立花 僕は日本の宇宙開発にはぜんぜん展望がないなとずっと思って いたのですが、衛星コンテストに関係するようになって、いやまだまだ 日本の宇宙開発の未来も捨てたもんじゃないと思いはじめたんです。 第一に、若い人の意欲のすごさと思いがけないアイデアの豊かさ、それに、 それなりに衛星をまとめられるだけの技術的力量を持った人材がいる ということですね。第二に、大型衛星ではアメリカに太刀打ちできないけど、 アイデア勝負の小型衛星なら、まだまだいけるんじゃないかと思ったことです。

(KM) は、「全地球史解読計画」について。その周辺のことは良く知って いるので、内容的にはコメントしたい部分もたくさんあるが、きりが ないので省略。この対談が世に出るまでにもすったもんだあったと聞いたが それも省略。以下は、人類の未来に関する放談の部分。

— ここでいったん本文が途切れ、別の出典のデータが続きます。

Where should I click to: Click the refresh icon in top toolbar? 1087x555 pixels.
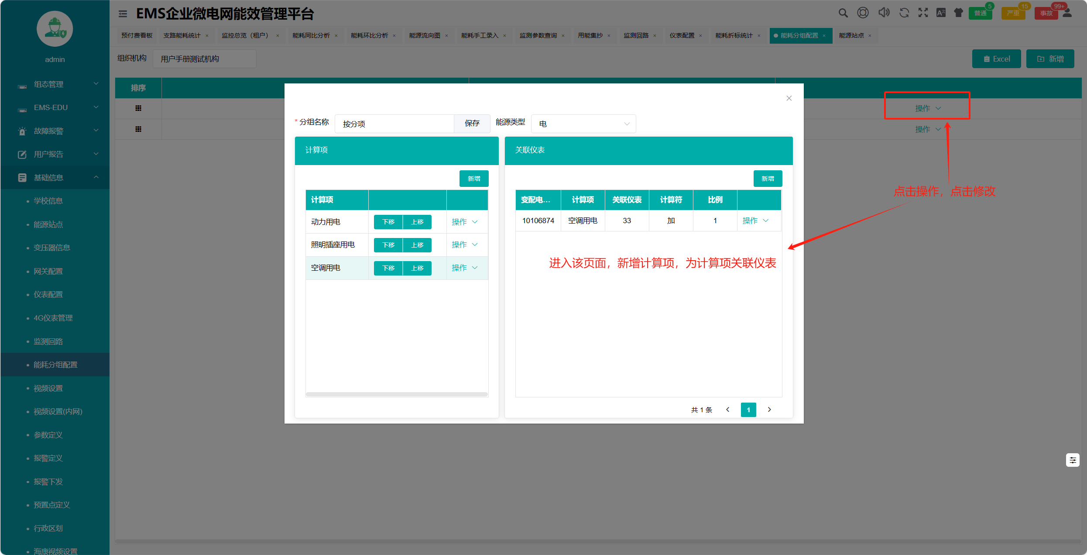(x=904, y=13)
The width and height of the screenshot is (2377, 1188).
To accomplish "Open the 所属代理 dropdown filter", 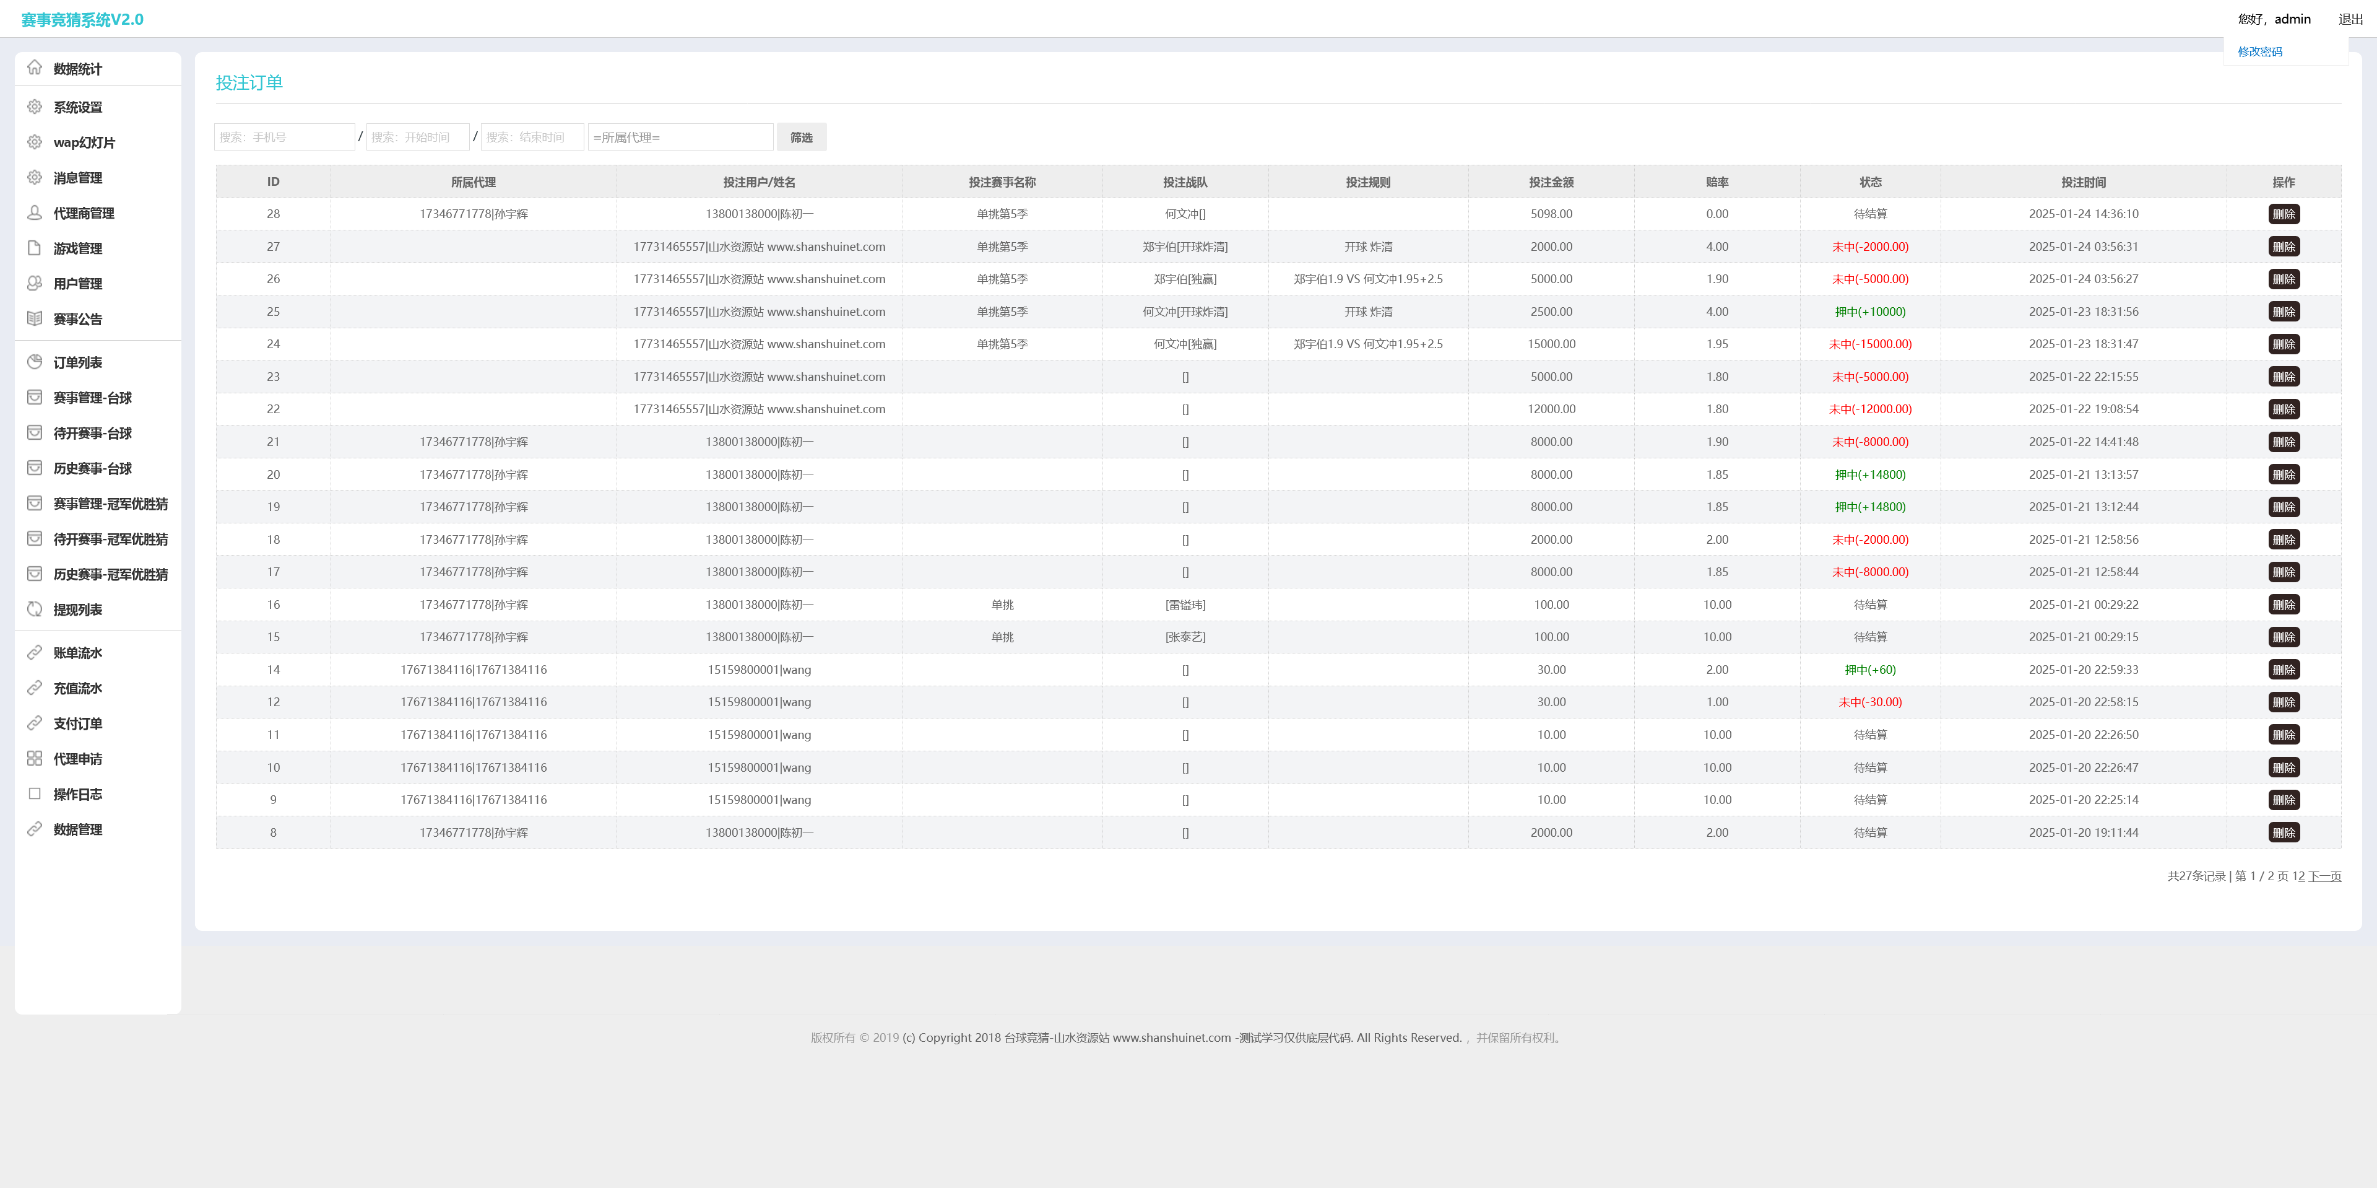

熊澤 私は未来代の究極の課題は、人類の絶滅プログラムをデザインして 実行することだという結論になると思うんです。
(中略)
知恵を持ってしまったヒトは、生前から墓をつくったり、賢く孫のために 木を植えたり、自分の絶滅プログラムを設計・実行しようとしているんじゃない かしら。立花さんはどう考えられます?
立花 いろんな答え方がありますけど(笑)、一つは、人間も地球も まだそう簡単には終りが来ないですよね。
(中略)
熊澤 アミノ酸の配列で記憶している情報を子孫に遺伝子で残していくのが 生き物である、その中にたとえば私の感情や記憶や意志までを演算する回路にして のこせるわけで、それが生き継ぎである、と。
立花 いや、そういう負け惜しみみたいな理屈を考えても何のなぐさめにも ならない。バーチャルな世界で種が存続しても意味はないですよ。やっぱり 残るならこの世で残らなければ。
(中略)
熊澤 立花さんの話は明快で楽観論ですね。

(HY) は、神経細胞の分化のメカニズムがだいぶん分かってきたという話。

立花 ヒトゲノム計画がスタートした初めのころアメリカで、 特定の遺伝子の解読に成功したらそれを特許にできるとかできないとかいう 話があって、日本はうかうかしているとアメリカに全部特許を取られてしまうぞ みたいな話になった。
(中略)
僕があれでおかしいと思うのは、本来特許というのは発明に対して与えられるもので、 発見に与えられるのは間違いですよね。
堀田 間違いです。
立花 しかも、対象がヒトゲノムなら、これは全人類の共有財産です。 その一部が解読されて「俺の特許だ」と言われたら、冗談じゃないと言いたい。 (笑)
堀田 だから、あれはアメリカのわがままだと思います。

(TC) は、立花氏もお得意の環境ホルモンの話。

立花 こういう話を聞いて僕の頭にすぐ浮かぶのは ADHD (Attention Deficit Hyperactivity Disorder 注意欠陥多動性障害)と 呼ばれる、最近とりわけアメリカの子供たちに目立つ現象です。
(中略)
化学物質が予想もつかない形でヒトの脳の設計図を狂わせている 可能性はあるんじゃないでしょうか。
コルボーン それを私たちはもっとも恐れています。
(中略)
コルボーン 厄介なのは、こうした問題が以前にはなかったと 証明するのが難しいことです。教師たちは親の育て方のせいにしますが、 「どちらが先に起きたのか?」と問いたい気持ちです。
(中略)
立花 どの程度の証明の厳格さが必要かという問題では、 基本的に二つの原則的立場があります。
一つは、ロベルト・コッホが主張した、病因と病気の関係を完全に証明しようと する厳密な立場です。もう一つは、疫学の立場です。
(中略)
われわれがとれる立場は、いまは疫学の原則しかないんじゃないか。
コルボーン おっしゃる通りです。